I am sorry kwinn, I was unaware that you would use the Fluke as a reference. I have had the meter for a couple years now, and the meter was right next to the oven. So the cold junction in the Fluke could've been skewed a little. I am going to barrow a thermocouple tester from work. The unit I want to barrow is our brand new Omega thermocouple thermometer. I know that unit is correct, it has been calibrated until next year. That way I can provide you an accurate temp comparison.
What I will also do is, start the oven at room temp. Then raise it to 50°C, leave it there for 5 or so minutes, so the temp can stabilize. Then take a reading with the Omega unit, and compare the readings. And continue with the same pattern, increasing the temp by 50°C. Or do you think I should do 25°C per test pattern? I am just trying to provide the most information I can for everyone. Because you all have been a great help with this.
You mean like this?
When I was working with a MAX6675 (5V version) I had a hard time getting stable readings, until I added some filtering caps. There was a VFD running nearby and it probably generated a lot of noise.
Like this:
After getting things to settle down, temps matched good enough between the MAX6675 and the Omega unit - maybe 3 or 4C, if I recall correctly. I was running at about 160C.
-Russ
Close, Like this
I thought of noise, I have caps out the nose on my breadboard.
I have the list of temps from the oven and the temps from the Omega unit. I put another thermocouple next to the MAX31855 chips to confirm the cold junction temps. I did cycles from 25C(oven was at 26C, program didn't run) to 250C. There was a 5 minute hold for each set temp. I did that to get everything in the oven to saturate.

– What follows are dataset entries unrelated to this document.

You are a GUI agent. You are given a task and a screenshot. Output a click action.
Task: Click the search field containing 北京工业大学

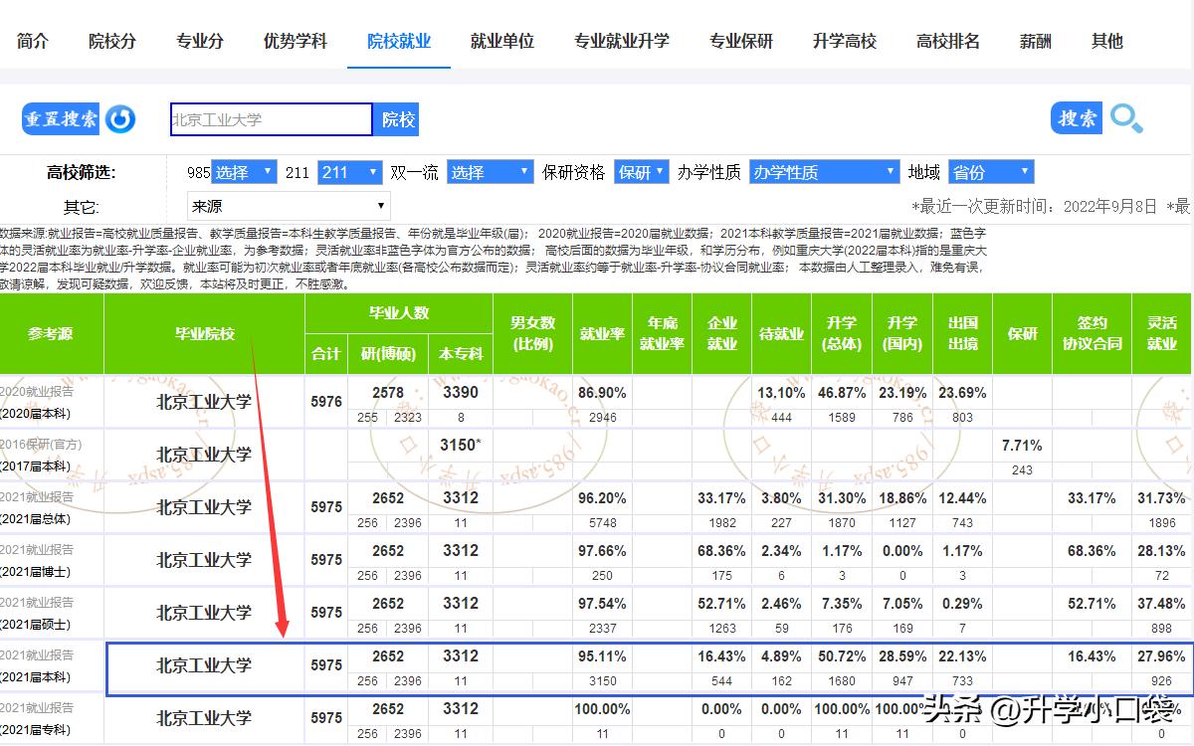click(270, 118)
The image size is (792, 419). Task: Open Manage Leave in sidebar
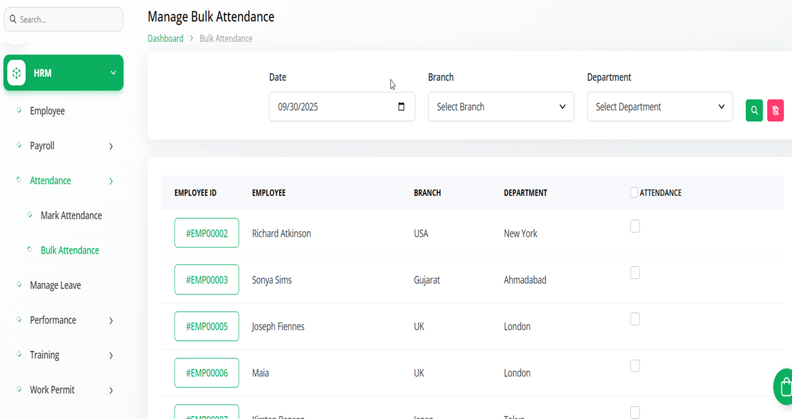[x=55, y=285]
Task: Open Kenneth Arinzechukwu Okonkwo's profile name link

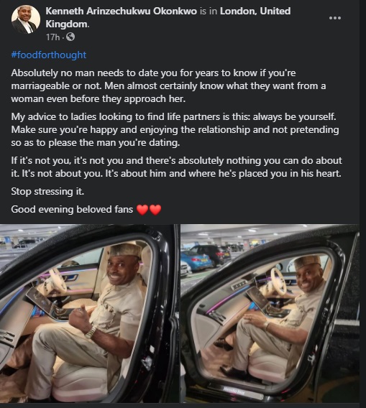Action: 121,11
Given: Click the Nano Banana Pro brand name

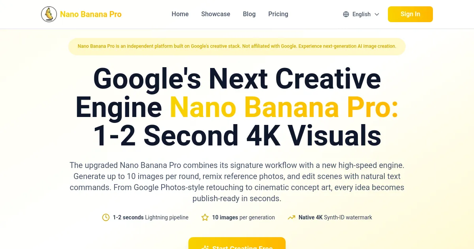Looking at the screenshot, I should (x=90, y=14).
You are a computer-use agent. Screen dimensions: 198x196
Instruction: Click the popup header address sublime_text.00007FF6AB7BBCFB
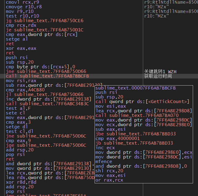pos(135,88)
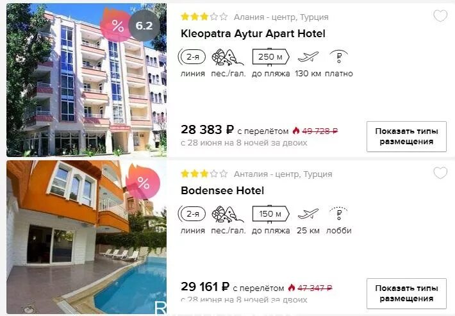Toggle favorite heart for Bodensee Hotel
455x316 pixels.
(440, 173)
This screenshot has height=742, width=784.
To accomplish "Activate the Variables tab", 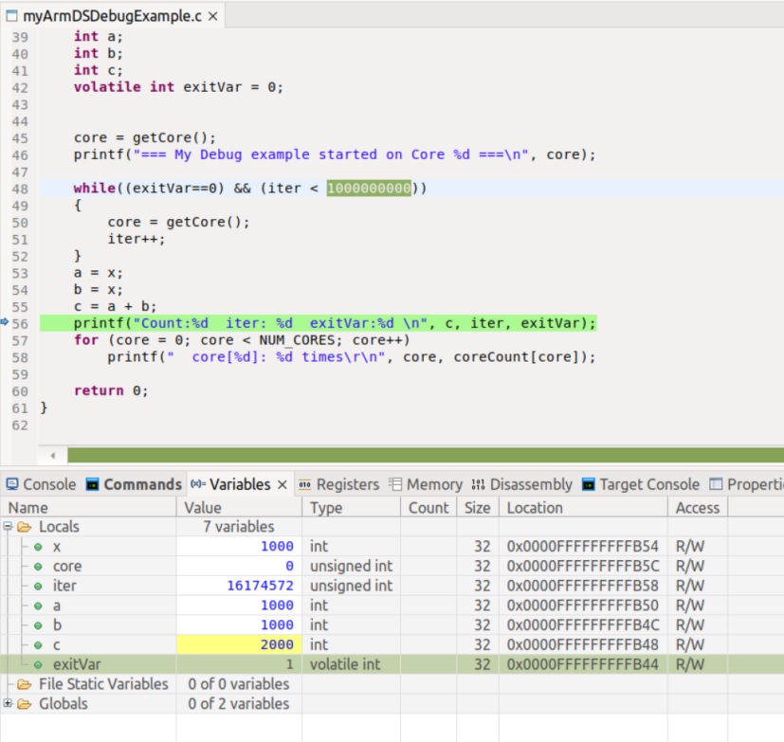I will pyautogui.click(x=239, y=484).
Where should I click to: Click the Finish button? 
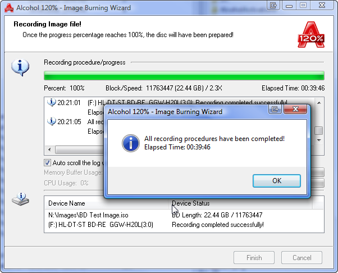[254, 258]
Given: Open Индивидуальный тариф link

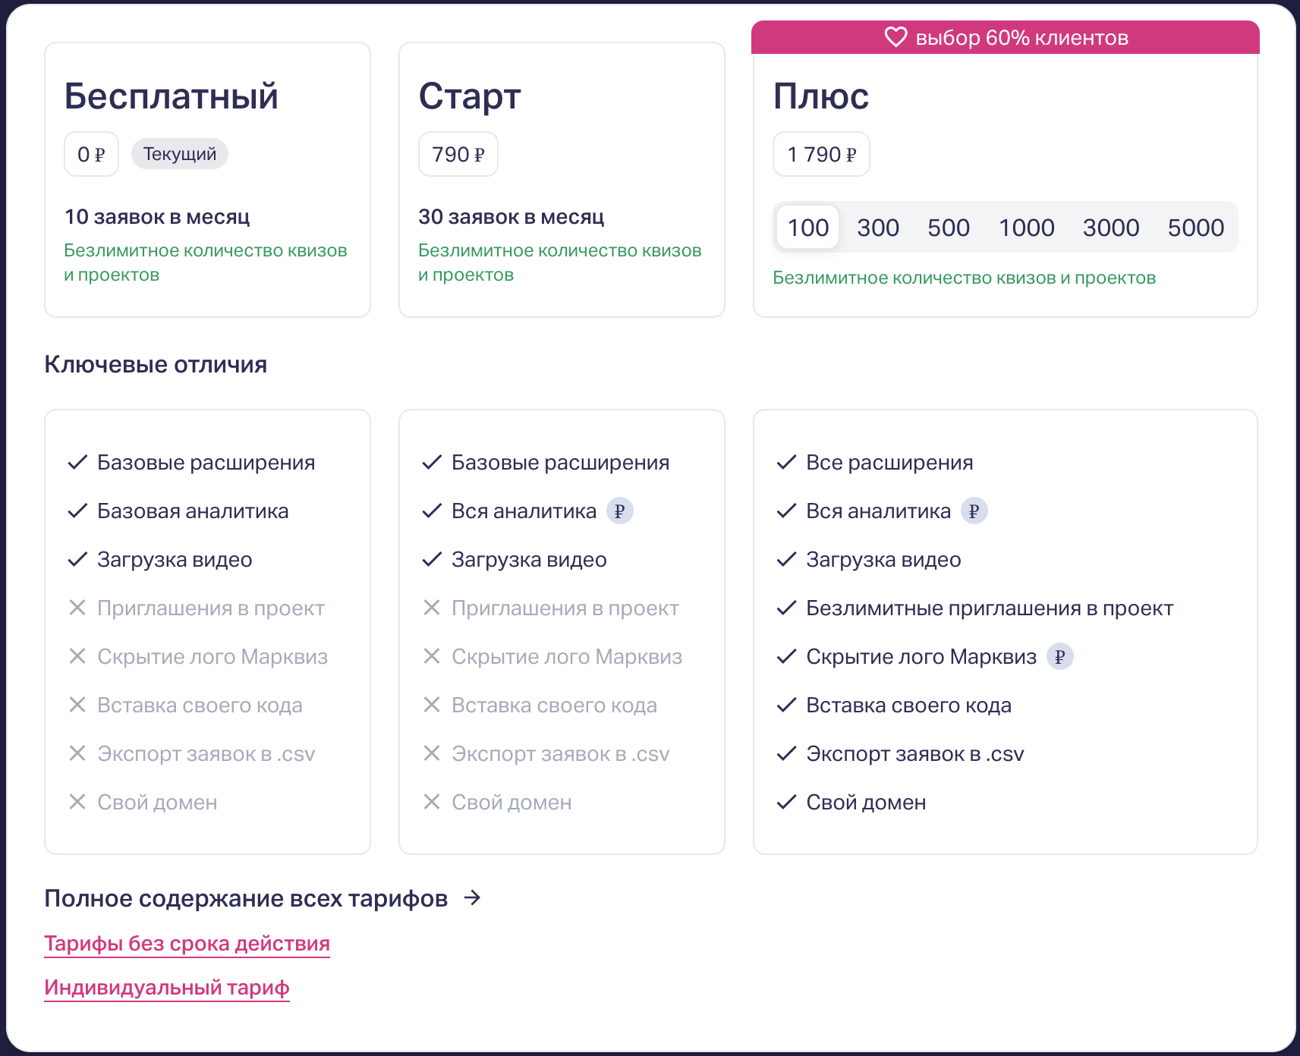Looking at the screenshot, I should [167, 988].
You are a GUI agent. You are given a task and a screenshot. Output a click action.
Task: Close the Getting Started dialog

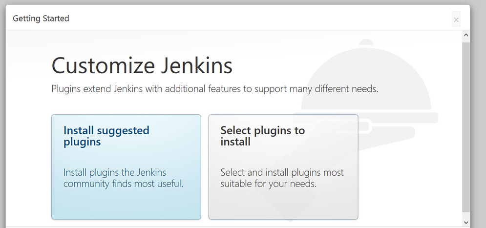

I dont know if you seen it but here is the temp list I got. Thanks for your help.
Unless the readings will be stable and repeatable, then compensation will fall apart.
This http://www.analog.com/library/analogdialogue/archives/44-10/thermocouple.pdf is an interesting read on t/c's and signal conditioning.
-Russ
Sure.
With the MAX31855 modules in place.
With the modules removed
Let me know if you see anything because I cant see anything that could be creating the error.
I agree with you there. But I am getting tired of chasing the error.
I do agree with you there. I would be so mad t do all this work, have a board made up, and find out I did something wrong now and have to fix what I have done.
I do like the signal conditioning of the PDF, Thank you
No problem, there is no hurry.
I didn't place .1uF caps on the breadboard because they are on the modules next to the chips. I only assumed that would be ok to help with noise for the chips.
BTW I think tranger and T Chap have a point. When you go to a PCB these problems may go away. When you get to that point it would be a good time to repeat the temperature comparison.
I have a 31855 on a sparkfun breakout board and am tempted to do some testing.... But, got to go out-of-town for a while. Maybe when I get back?
Good luck...
Yea I guess that couldn't hurt to try it.
Thank you so much kwinn, I will try them out when I get off work. After I try giving each module its own ground wire.
I guess you could say similar. I did not make the modules, I bought them just the way they are. Maxim designed and manufactured them. I bought them from DigiKey. DigiKey's order number MAX31855PMB1#-ND
I first went that route, made my own board and everything
But I was not happy with it. That is when I decided just to buy the ones from DigiKey.
That Analog doc I referred to in an earlier post also shows a 1Meg resistor between t/c (-) and gnd.